** EXERCISE **
Copy verbatim the lines of the material below, starting at the line that contains "at (273, 8)." and ending at the line that contains "(732, 710).", both included.

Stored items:
--- --- ---

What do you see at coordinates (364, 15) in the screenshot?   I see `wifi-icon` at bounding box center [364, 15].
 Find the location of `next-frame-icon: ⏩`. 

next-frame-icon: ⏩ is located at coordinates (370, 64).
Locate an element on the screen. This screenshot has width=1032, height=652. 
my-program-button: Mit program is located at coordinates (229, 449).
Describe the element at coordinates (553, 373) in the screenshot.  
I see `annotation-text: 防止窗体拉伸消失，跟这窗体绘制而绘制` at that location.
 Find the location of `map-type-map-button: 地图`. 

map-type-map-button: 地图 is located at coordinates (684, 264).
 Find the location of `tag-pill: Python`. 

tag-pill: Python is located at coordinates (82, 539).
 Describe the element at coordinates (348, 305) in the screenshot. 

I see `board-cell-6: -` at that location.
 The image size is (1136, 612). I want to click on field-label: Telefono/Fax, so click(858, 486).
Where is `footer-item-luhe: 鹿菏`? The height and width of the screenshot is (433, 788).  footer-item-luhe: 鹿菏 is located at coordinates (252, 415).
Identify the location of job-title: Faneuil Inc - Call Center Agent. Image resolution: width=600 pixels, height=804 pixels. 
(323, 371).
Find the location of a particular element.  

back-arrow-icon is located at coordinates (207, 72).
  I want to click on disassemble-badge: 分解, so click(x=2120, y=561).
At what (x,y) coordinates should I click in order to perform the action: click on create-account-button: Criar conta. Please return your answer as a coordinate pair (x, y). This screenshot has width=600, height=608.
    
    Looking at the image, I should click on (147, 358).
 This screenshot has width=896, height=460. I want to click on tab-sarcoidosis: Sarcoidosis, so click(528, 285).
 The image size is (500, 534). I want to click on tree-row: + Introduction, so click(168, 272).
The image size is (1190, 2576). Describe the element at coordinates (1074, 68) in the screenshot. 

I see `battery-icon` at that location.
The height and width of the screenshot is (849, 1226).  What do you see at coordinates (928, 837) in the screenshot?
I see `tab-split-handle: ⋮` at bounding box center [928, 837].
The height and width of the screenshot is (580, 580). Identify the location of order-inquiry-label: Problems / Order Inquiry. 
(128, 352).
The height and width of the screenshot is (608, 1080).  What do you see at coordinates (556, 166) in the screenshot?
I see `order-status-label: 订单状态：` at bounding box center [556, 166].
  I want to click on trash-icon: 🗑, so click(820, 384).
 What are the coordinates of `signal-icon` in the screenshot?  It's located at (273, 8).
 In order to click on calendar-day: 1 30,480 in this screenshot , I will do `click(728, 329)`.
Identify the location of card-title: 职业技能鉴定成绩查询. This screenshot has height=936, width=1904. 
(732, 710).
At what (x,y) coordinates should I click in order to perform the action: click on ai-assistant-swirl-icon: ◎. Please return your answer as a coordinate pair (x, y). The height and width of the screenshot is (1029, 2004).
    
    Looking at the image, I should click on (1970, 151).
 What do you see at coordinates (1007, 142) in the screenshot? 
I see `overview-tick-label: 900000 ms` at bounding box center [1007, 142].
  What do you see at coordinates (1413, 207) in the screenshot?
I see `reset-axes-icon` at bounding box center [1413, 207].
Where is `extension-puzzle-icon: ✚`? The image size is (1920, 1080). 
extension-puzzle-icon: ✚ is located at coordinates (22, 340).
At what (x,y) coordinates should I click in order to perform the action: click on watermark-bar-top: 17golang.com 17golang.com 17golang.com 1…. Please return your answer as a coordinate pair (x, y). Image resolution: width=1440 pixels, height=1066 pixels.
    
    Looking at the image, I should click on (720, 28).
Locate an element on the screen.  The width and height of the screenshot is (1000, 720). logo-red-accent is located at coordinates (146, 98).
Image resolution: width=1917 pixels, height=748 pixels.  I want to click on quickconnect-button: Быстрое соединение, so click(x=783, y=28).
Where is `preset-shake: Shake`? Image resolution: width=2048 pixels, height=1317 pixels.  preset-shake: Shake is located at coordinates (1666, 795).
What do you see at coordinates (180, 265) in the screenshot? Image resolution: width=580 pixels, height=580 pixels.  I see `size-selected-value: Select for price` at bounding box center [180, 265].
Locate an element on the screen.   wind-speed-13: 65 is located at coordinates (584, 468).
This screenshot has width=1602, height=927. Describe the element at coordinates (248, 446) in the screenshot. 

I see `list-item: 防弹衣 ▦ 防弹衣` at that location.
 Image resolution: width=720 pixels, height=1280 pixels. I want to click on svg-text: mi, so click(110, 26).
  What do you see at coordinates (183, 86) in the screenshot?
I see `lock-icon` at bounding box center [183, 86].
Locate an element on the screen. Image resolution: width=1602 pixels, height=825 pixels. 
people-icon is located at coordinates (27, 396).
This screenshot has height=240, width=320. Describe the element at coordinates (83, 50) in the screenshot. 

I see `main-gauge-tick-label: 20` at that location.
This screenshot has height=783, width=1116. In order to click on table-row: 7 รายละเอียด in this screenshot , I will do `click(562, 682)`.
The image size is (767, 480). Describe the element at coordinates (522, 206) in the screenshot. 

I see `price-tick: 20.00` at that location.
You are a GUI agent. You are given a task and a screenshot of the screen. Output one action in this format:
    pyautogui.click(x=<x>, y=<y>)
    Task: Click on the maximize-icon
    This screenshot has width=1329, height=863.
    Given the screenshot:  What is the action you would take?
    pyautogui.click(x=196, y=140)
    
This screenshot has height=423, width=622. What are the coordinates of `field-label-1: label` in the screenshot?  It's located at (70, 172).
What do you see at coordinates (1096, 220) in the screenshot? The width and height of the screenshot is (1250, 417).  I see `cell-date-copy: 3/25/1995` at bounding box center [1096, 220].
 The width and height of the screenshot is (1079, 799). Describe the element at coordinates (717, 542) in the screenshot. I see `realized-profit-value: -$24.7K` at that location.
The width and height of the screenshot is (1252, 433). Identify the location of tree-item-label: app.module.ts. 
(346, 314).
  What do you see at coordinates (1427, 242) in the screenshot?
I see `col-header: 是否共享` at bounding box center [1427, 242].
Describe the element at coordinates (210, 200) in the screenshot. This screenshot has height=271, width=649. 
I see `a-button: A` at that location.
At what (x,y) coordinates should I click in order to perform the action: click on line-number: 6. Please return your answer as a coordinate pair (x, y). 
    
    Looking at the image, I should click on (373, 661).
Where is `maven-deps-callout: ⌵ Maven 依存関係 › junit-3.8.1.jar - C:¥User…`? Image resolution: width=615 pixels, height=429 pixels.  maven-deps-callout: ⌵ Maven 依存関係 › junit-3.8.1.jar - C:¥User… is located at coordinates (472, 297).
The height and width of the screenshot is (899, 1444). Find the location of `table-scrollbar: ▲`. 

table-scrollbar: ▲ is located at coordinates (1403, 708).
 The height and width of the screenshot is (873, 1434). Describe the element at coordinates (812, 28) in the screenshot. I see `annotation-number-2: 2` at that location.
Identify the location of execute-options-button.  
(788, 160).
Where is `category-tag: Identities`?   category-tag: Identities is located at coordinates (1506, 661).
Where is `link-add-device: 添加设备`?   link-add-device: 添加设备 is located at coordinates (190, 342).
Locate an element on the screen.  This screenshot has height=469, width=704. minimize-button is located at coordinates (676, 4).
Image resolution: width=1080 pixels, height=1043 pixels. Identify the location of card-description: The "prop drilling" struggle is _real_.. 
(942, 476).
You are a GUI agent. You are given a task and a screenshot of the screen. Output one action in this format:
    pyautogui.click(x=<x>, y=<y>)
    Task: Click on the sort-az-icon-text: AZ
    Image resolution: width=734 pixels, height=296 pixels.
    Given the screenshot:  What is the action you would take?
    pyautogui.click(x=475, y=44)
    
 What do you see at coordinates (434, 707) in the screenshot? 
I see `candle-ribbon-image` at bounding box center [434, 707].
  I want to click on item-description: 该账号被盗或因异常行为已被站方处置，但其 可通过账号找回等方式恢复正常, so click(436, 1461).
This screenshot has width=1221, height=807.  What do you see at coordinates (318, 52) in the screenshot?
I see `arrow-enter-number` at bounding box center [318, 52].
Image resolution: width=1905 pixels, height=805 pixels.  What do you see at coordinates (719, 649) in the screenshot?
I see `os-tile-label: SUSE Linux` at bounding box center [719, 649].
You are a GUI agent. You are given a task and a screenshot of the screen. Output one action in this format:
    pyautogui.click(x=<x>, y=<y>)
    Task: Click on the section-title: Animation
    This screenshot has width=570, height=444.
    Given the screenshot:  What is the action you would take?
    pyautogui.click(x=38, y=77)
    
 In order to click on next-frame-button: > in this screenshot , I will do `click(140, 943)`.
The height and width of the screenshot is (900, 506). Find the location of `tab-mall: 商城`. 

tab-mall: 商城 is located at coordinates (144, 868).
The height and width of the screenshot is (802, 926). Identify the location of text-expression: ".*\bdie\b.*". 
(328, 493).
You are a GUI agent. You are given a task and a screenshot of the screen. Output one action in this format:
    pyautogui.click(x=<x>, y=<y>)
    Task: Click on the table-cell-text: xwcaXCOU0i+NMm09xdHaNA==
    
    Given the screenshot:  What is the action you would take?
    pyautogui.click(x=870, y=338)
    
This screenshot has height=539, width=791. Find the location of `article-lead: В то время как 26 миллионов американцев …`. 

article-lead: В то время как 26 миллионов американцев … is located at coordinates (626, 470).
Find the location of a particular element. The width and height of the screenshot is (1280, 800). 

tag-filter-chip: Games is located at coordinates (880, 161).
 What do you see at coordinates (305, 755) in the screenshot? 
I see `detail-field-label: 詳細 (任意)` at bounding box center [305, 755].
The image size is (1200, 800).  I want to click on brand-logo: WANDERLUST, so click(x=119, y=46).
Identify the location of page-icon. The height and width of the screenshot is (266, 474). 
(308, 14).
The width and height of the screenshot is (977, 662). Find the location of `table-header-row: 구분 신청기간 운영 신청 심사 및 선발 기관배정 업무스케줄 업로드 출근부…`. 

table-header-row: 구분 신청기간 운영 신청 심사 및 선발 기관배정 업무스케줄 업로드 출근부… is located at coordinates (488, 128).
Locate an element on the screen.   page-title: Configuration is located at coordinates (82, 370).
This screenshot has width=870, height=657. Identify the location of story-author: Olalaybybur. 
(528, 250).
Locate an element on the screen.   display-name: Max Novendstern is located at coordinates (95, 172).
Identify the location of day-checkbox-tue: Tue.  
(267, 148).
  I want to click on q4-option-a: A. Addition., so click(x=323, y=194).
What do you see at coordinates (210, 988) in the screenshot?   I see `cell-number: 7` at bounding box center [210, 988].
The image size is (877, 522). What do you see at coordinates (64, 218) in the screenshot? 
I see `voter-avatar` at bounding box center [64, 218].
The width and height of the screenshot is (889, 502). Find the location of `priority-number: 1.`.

--- --- ---

** RESPONSE TO THE TASK **
 What are the coordinates of `signal-icon` in the screenshot?  It's located at (273, 8).
 In order to click on calendar-day: 1 30,480 in this screenshot , I will do `click(728, 329)`.
Identify the location of card-title: 职业技能鉴定成绩查询. This screenshot has height=936, width=1904. 
(732, 710).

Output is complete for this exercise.